▶ **Set problem**
Print every line of the records below word for word, and leave the pictures out.
-- Start of Given records --
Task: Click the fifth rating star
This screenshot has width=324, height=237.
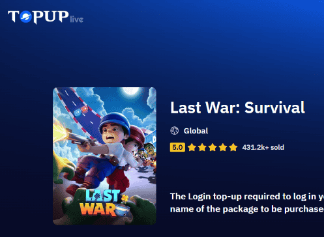Action: (233, 147)
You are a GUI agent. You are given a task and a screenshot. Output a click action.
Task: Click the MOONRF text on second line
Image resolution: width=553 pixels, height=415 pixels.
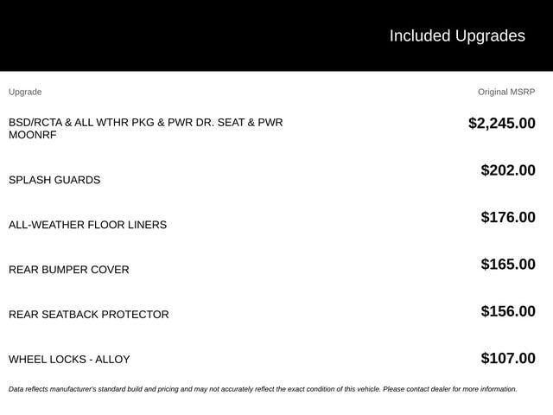point(33,135)
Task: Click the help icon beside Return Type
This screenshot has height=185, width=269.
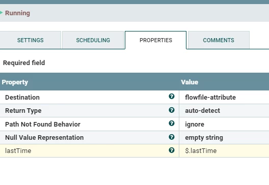Action: point(172,110)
-- End of Given records --
▶ **Answer in full**
Task: Click the fifth rating star
This screenshot has width=324, height=237.
Action: (233, 147)
You are a GUI agent. You are given a task and a screenshot. Output a click action.
Task: Click the MOONRF text on second line
Image resolution: width=553 pixels, height=415 pixels.
point(33,135)
Task: Click the help icon beside Return Type
This screenshot has height=185, width=269.
Action: point(172,110)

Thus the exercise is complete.